Description of the task: Copy every record below exactly as written, but leave out the pictures.

Given data:

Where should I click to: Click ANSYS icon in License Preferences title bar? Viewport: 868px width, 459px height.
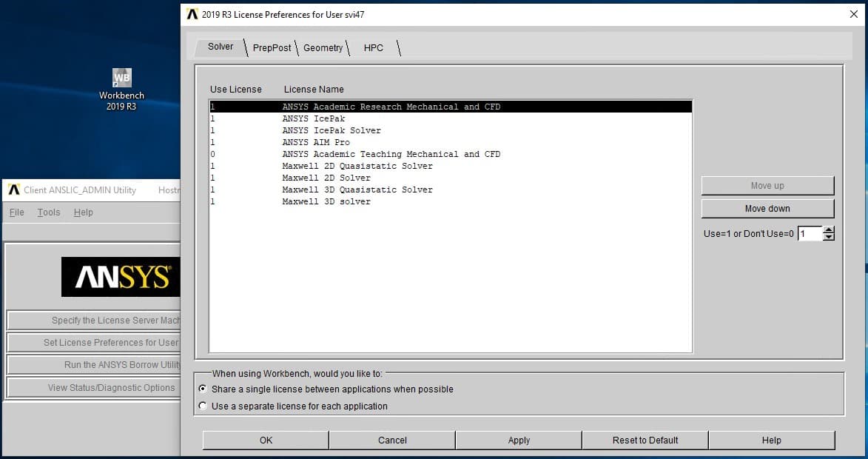coord(192,14)
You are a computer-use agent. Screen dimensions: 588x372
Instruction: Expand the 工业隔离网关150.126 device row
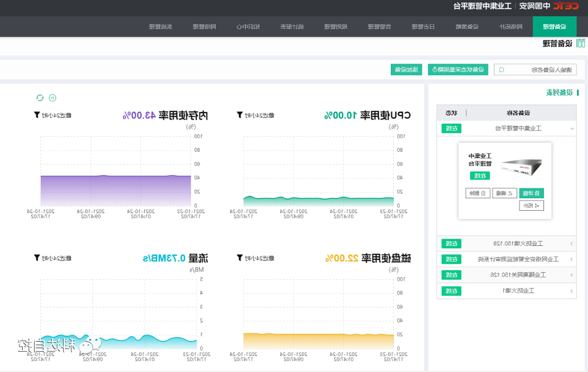[x=572, y=275]
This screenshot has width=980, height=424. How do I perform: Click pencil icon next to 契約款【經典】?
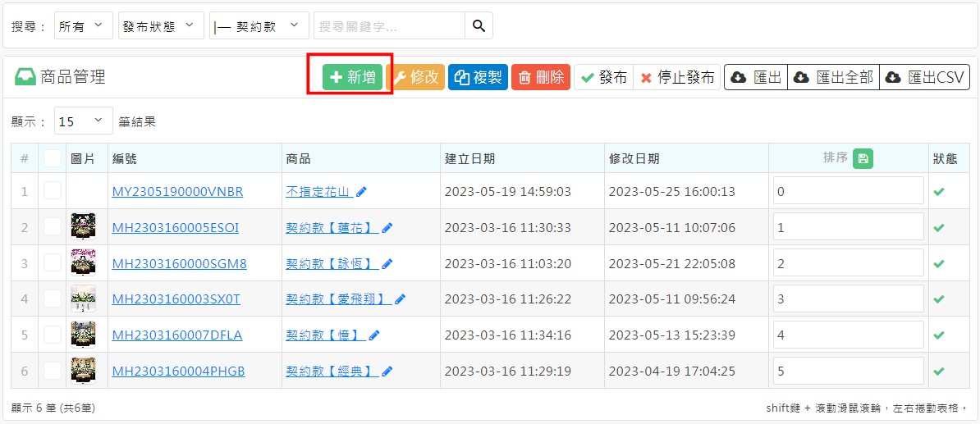point(387,372)
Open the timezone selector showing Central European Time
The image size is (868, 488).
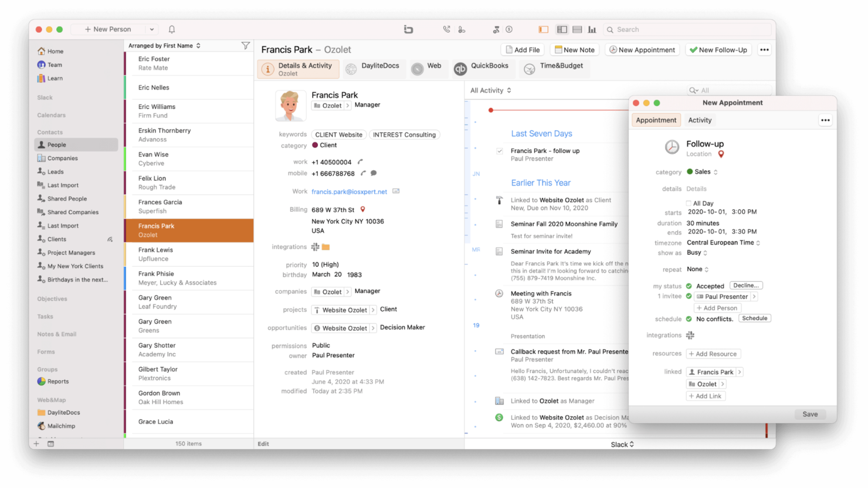click(723, 242)
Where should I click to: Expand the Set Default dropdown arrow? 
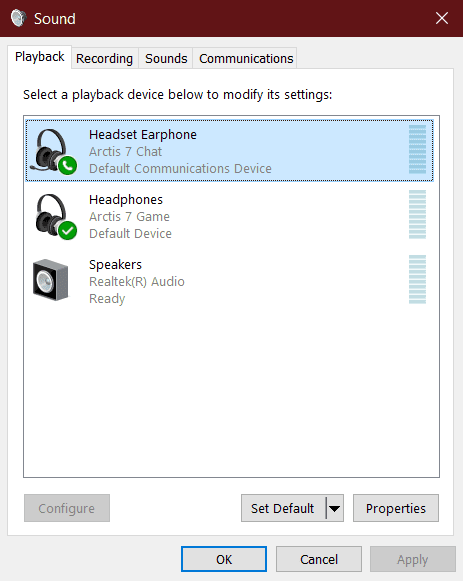pos(335,508)
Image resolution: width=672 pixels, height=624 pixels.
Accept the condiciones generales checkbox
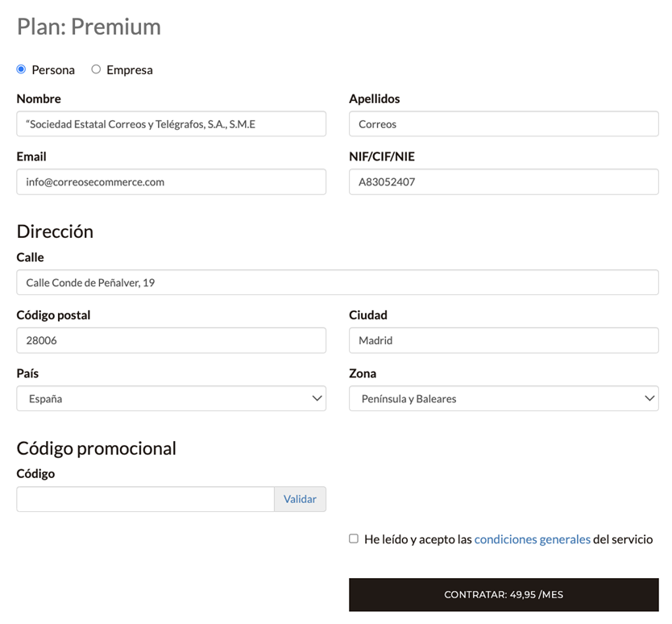click(x=354, y=539)
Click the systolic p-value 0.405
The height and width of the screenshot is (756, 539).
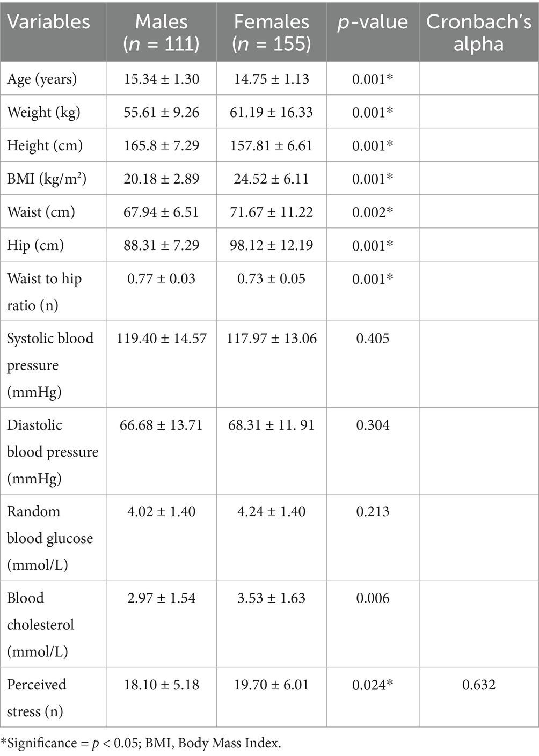click(373, 339)
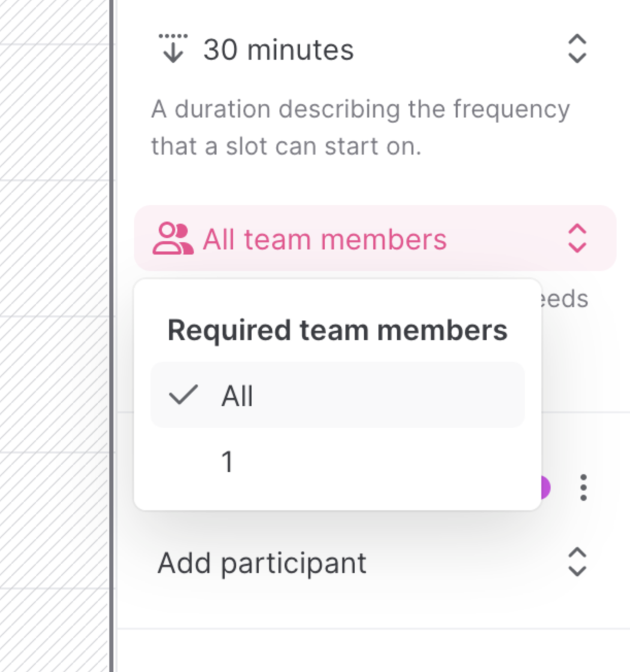
Task: Open the Add participant chevron
Action: (577, 562)
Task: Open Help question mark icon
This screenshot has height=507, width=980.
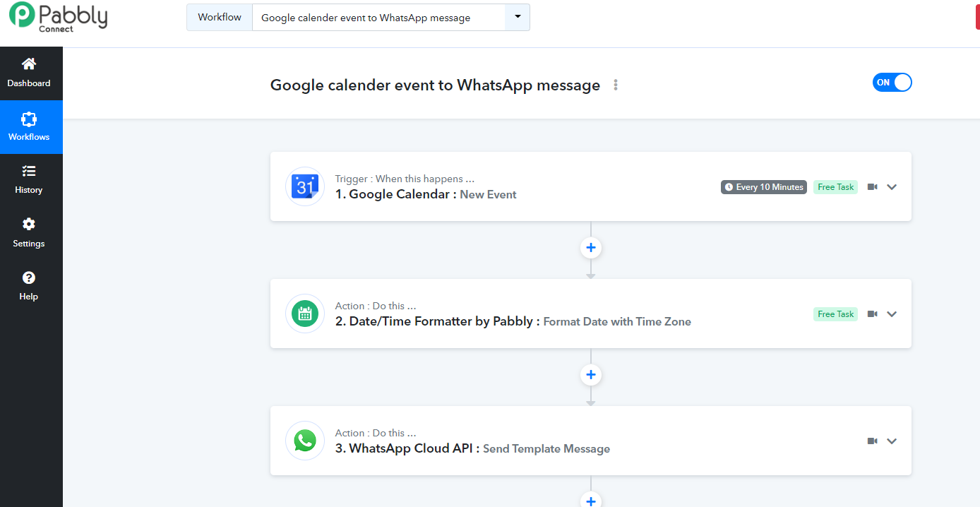Action: (x=29, y=278)
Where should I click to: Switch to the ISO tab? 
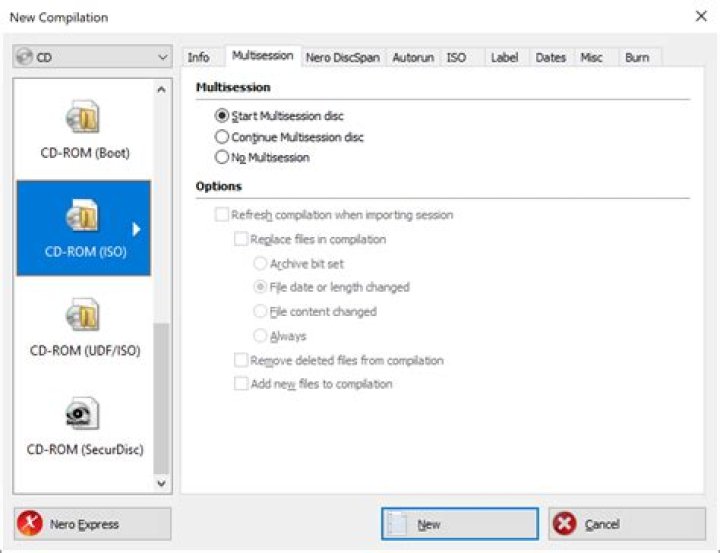pyautogui.click(x=456, y=58)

Task solution:
Where should I click to: Click ANSYS icon in License Preferences title bar? Viewport: 868px width, 459px height.
coord(192,14)
You are a computer-use agent. Screen dimensions: 588x372
Instruction: Expand the 工业隔离网关150.126 device row
[x=572, y=275]
This screenshot has width=980, height=424. How do I perform: Click pencil icon next to 契約款【經典】?
point(387,372)
Open the timezone selector showing Central European Time
The image size is (868, 488).
click(723, 242)
Where should I click to: Expand the Set Default dropdown arrow? 
pos(335,508)
Image resolution: width=672 pixels, height=624 pixels.
Accept the condiciones generales checkbox
click(x=354, y=539)
Click the systolic p-value 0.405
The height and width of the screenshot is (756, 539).
click(373, 339)
Task: Open the Add participant chevron
Action: (577, 562)
Task: Open Help question mark icon
This screenshot has height=507, width=980.
Action: (x=29, y=278)
Where should I click to: Switch to the ISO tab? 
pyautogui.click(x=456, y=58)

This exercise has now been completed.